Reproduce every line of the data below exactly, omitting the pictures.

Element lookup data
####################
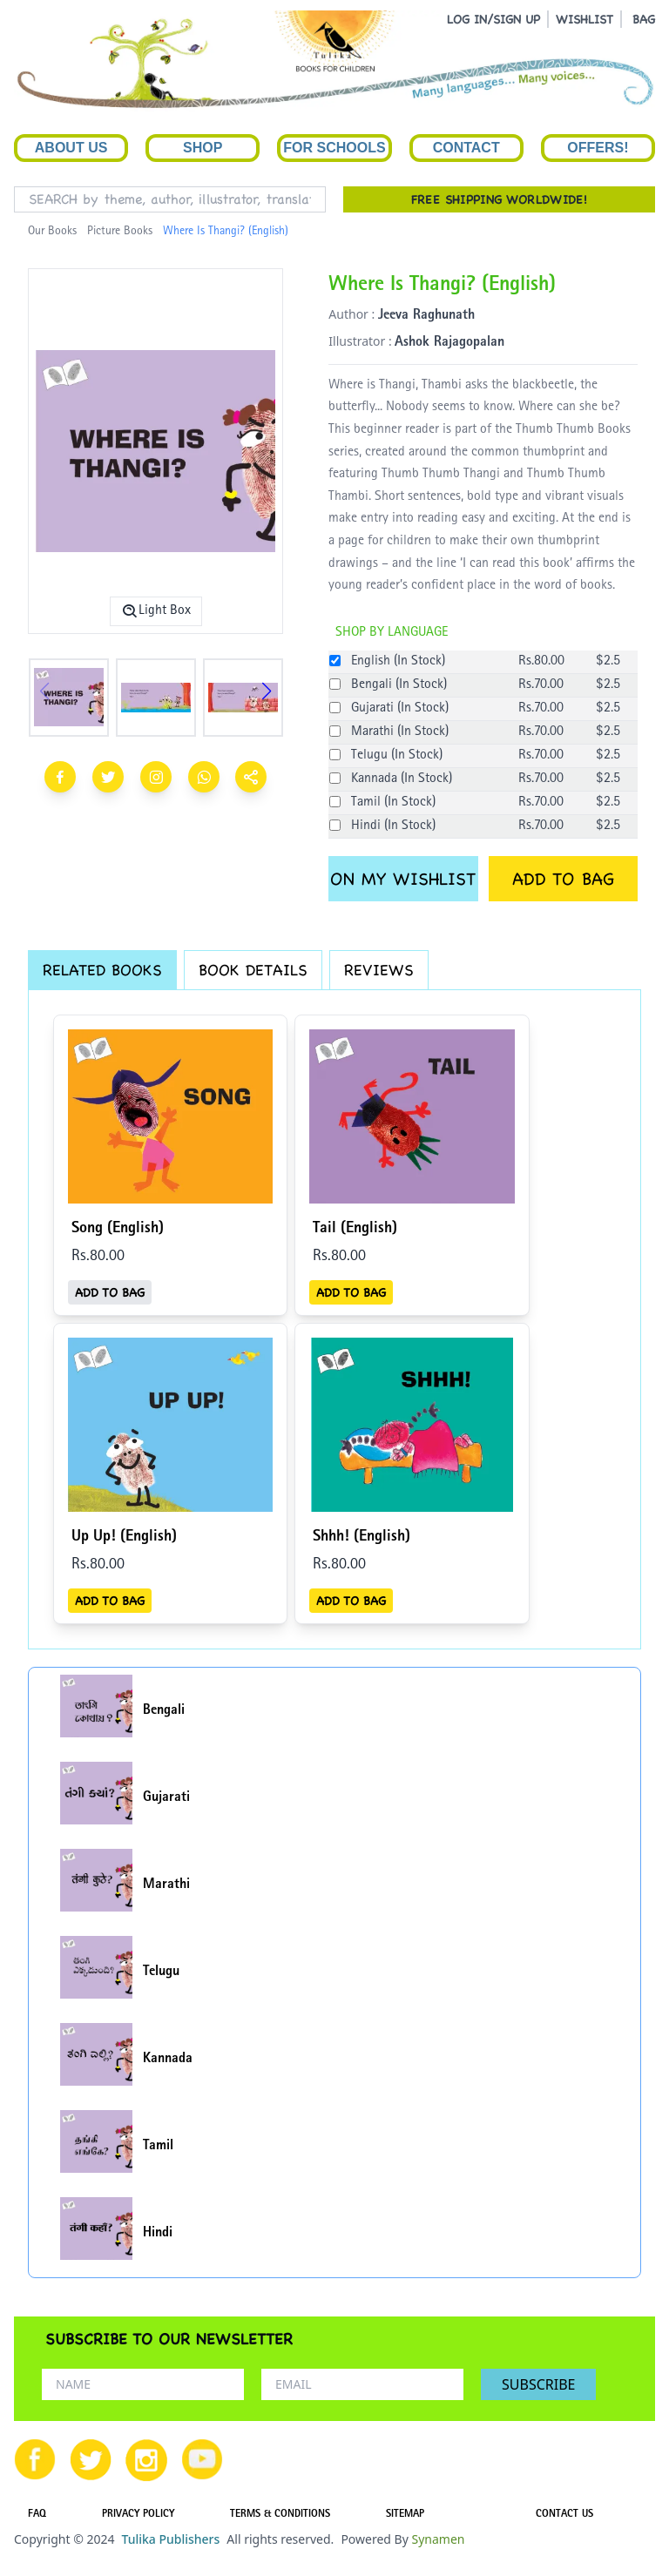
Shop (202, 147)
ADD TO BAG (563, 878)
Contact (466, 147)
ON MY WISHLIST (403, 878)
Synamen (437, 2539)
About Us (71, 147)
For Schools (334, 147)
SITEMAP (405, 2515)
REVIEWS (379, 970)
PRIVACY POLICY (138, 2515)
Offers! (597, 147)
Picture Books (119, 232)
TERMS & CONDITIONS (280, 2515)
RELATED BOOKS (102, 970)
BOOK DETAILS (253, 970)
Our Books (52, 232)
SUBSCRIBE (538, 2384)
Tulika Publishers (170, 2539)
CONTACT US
####################
### The answer:
Shop (202, 147)
ADD TO BAG (563, 878)
Contact (466, 147)
ON MY WISHLIST (403, 878)
Synamen (437, 2539)
About Us (71, 147)
For Schools (334, 147)
SITEMAP (405, 2515)
REVIEWS (379, 970)
PRIVACY POLICY (138, 2515)
Offers! (597, 147)
Picture Books (119, 232)
TERMS & CONDITIONS (280, 2515)
RELATED BOOKS (102, 970)
BOOK DETAILS (253, 970)
Our Books (52, 232)
SUBSCRIBE (538, 2384)
Tulika Publishers (170, 2539)
CONTACT US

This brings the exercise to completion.